LUCAS THEATRE Executive Director Ken Carter knew something special had happened in his theatre at the conclusion of last spring’s La Traviata by the Savannah Choral Society.
“The second the curtain hit the floor, the audience just exploded,” says Carter.
“Some of them actually jumped out of their seats and started cheering like crazy. I had never seen anything like that happen in Savannah. It was amazing.”
Carter surmises the reason for this reception was not only the quality of the production, but the fact that it came from such a previously unlikely source: A locally-based troupe relying largely on local talent.
“Many of the performers were people the audience knew, people who live here, people they’d met and seen before,” Carter says. “That seemed to really add to their enthusiasm. People didn’t think that was possible.”
This Saturday night the Choral Society -- now performing as part of the Savannah Philharmonic & Chorus -- hopes to continue in that vein with another opera — an operetta, to be exact — albeit one distinctly lighter in character: Franz Lehar’s The Merry Widow, the story of Hanna, the wealthy young widow who conspires to win back her former lover, Count Danilo.
Witty, bawdy, and sung entirely in English with snippets of dialogue between the songs, The Merry Widow is the exact opposite of the stereotypical over-the-top, tragic opera in a foreign language. But that doesn’t mean less work goes into it.
“It’s called an operetta only because the subject matter is considerably lighter than the typical opera,” says baritone Thorbjorn Gulbrandsoy, who plays Danilo.
“But there’s no difference whatsoever in the singing style or the training — all that’s exactly the same,” he says.
Peter Shannon, conductor and artistic director of the Philharmonic and Chorus, agrees.

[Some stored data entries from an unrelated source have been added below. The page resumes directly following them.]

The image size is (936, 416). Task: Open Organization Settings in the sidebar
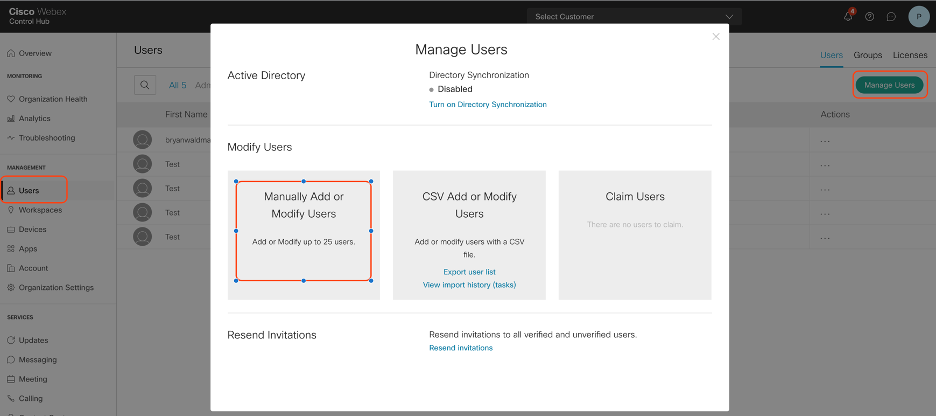[x=55, y=287]
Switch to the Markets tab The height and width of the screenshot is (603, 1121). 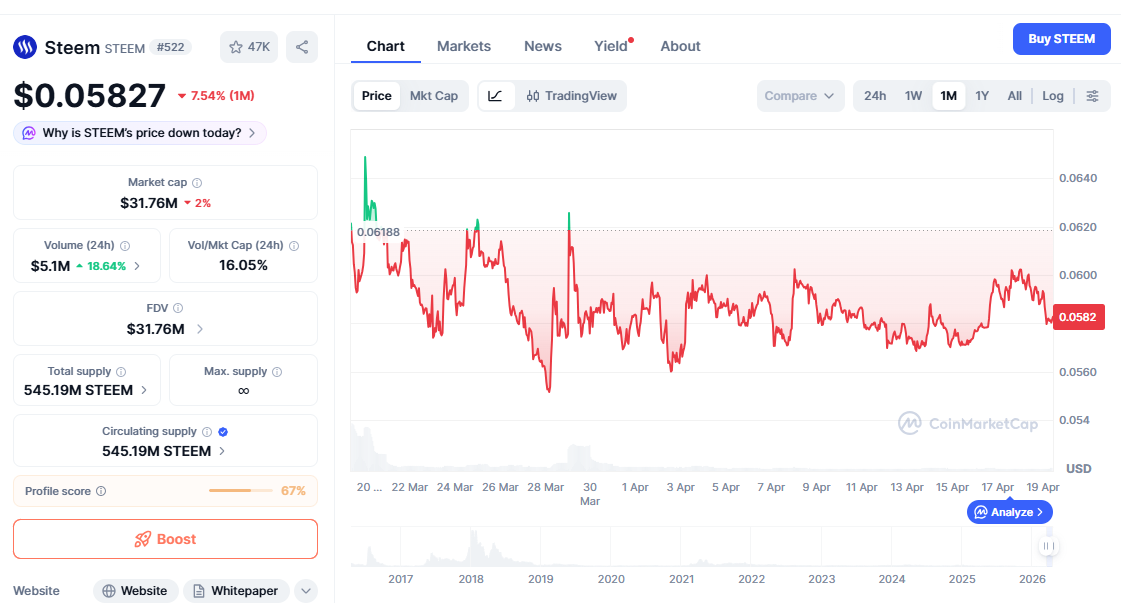pos(464,46)

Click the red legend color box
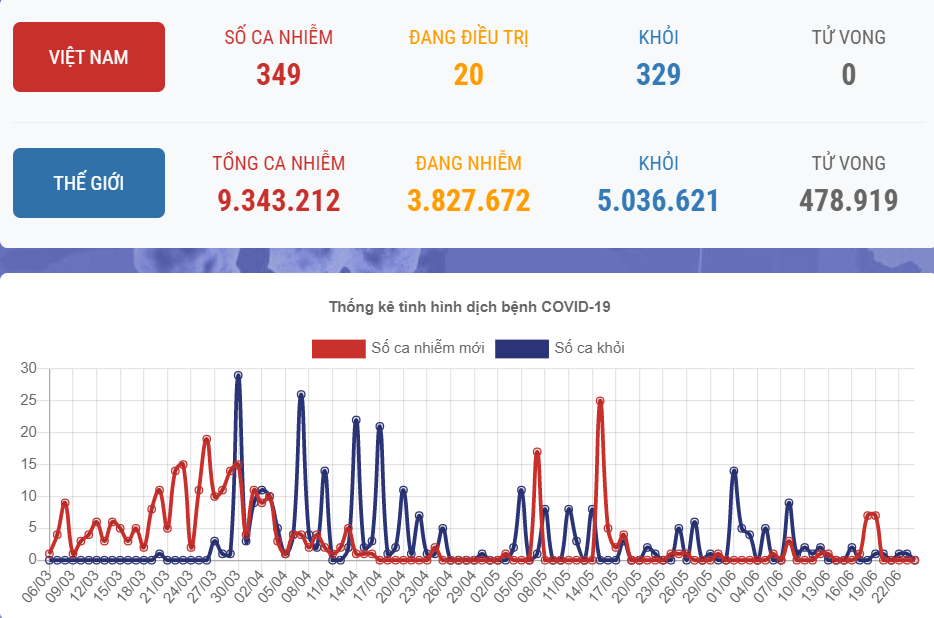pos(338,348)
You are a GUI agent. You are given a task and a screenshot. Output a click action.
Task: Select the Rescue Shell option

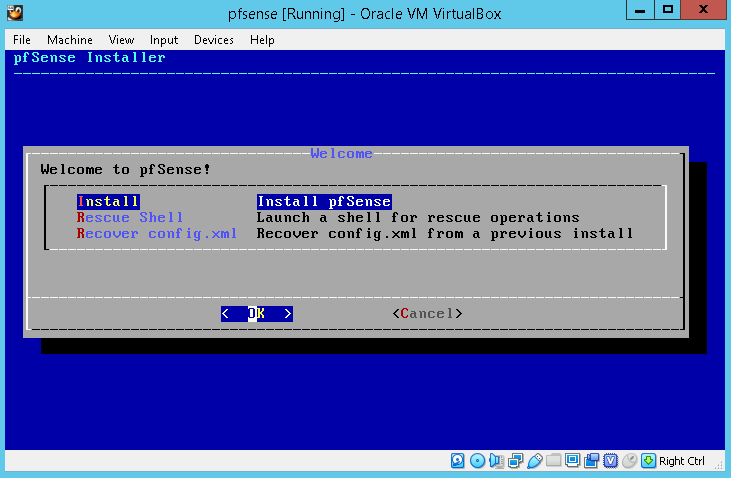click(x=130, y=217)

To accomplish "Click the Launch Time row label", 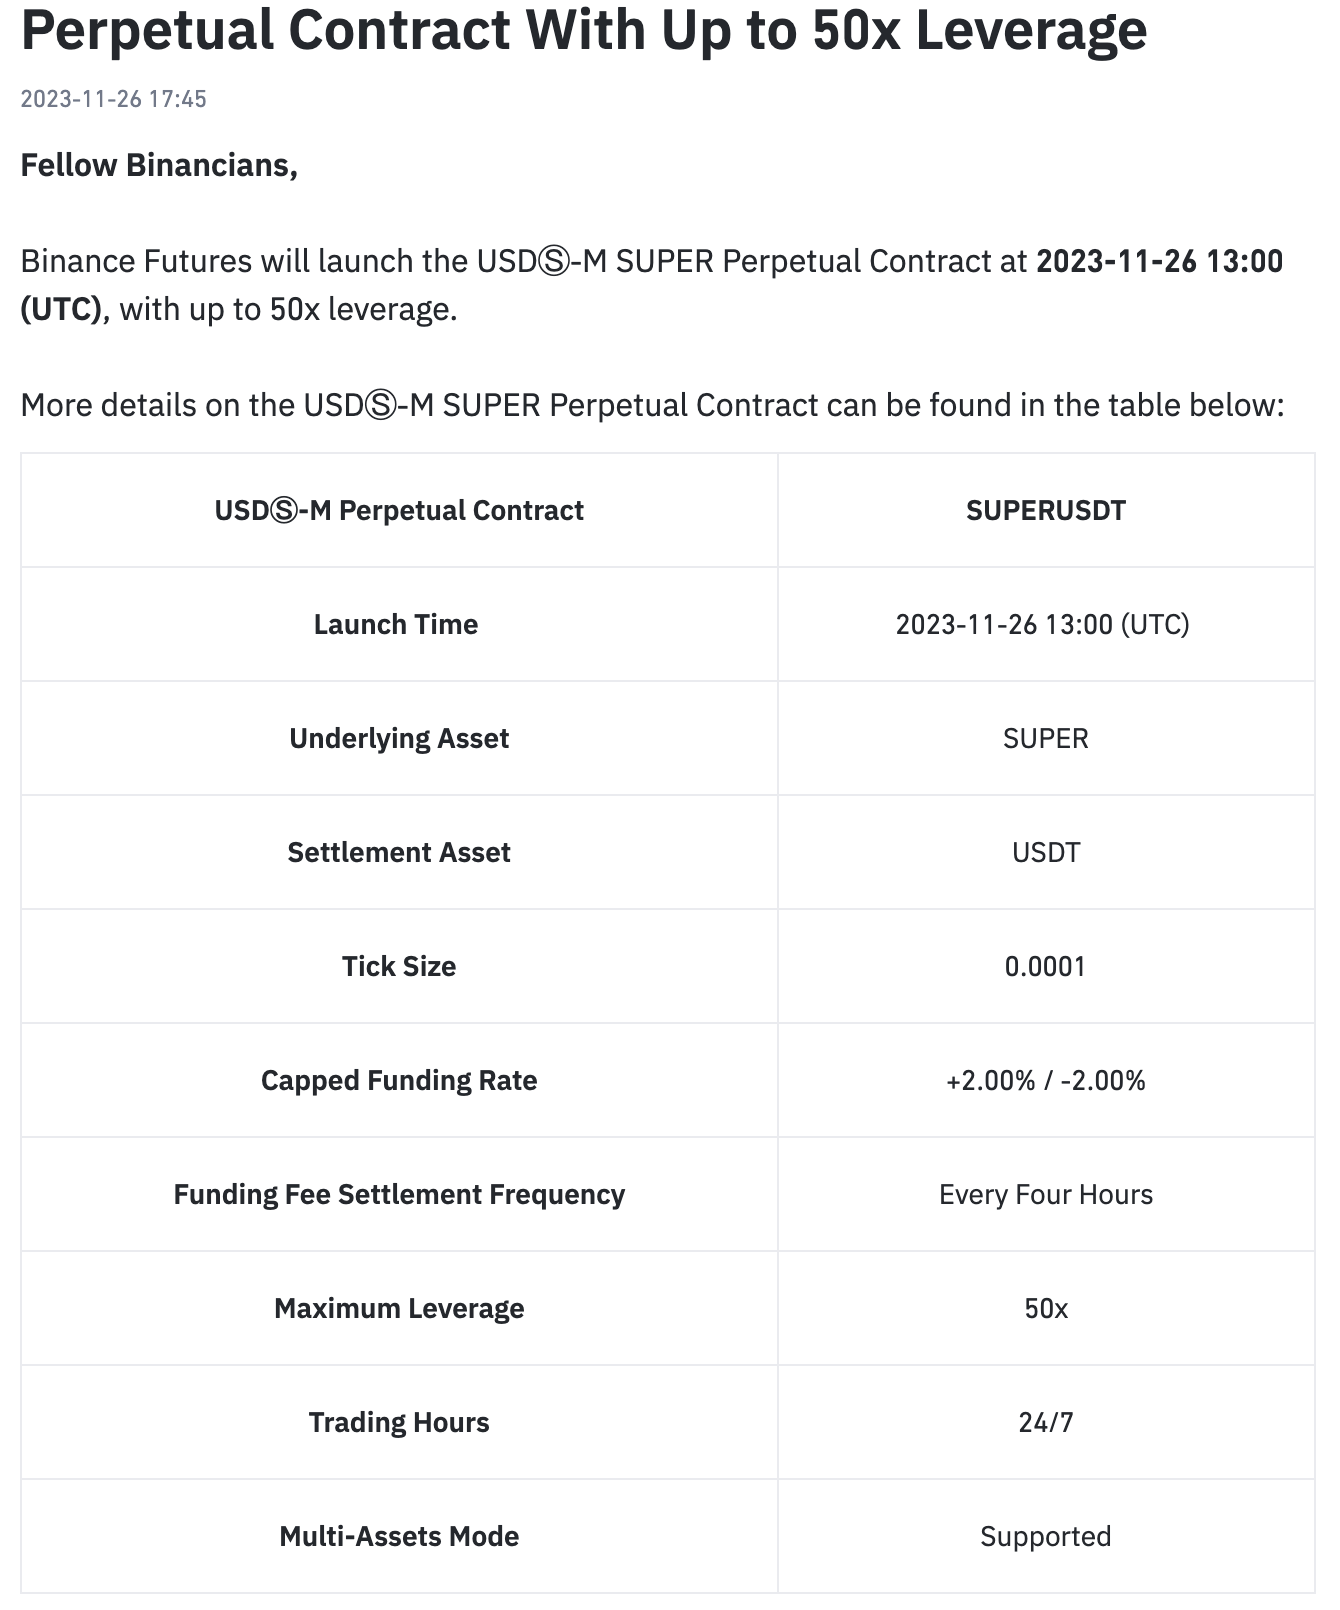I will click(396, 624).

“It may be fun music, but it not only needs emotional energy — it needs to be sung technically very well,” he says. “It doesn’t stand on its own two feet unless you really throw your luggage at it.”
You might remember Gulbrandsoy as the lead baritone in the Philarmonic’s 2007 production of Elijah. He’s but one of several high-profile professional singers brought to Savannah for this production by Shannon, who’s worked with almost all of them previously in Europe (though interestingly, none have ever worked together).
They include Oliver Mercer, German husband/wife team Volker Rabe and Gabriele Rosel, and Shannon’s own cousin, Edel Shannon, an accomplished soprano in her own right, who sings the title role.
Evidently all these relationships have been quite fruitful, because Shannon has managed to employ the singers essentially for free, paying only for their airfare.
So what’s in it for these performers, all of whom are in demand and are in essence losing money because they’re not working in New York or London this month?
“They’re professionals and have to pay their rent every month, and they sure won’t be doing it by coming here,” Shannon says. “The only thing in it for them is the opportunity to come over and make wonderful music, and realize people appreciate the sacrifice they’re going to make and won’t take it for granted.”
Shannon says he’s never forgotten the words of a friend of his in the Shreveport, La., orchestra:
“He once told me, never underestimate the lengths to which good musicians will go to play with other good musicians,” Shannon recalls.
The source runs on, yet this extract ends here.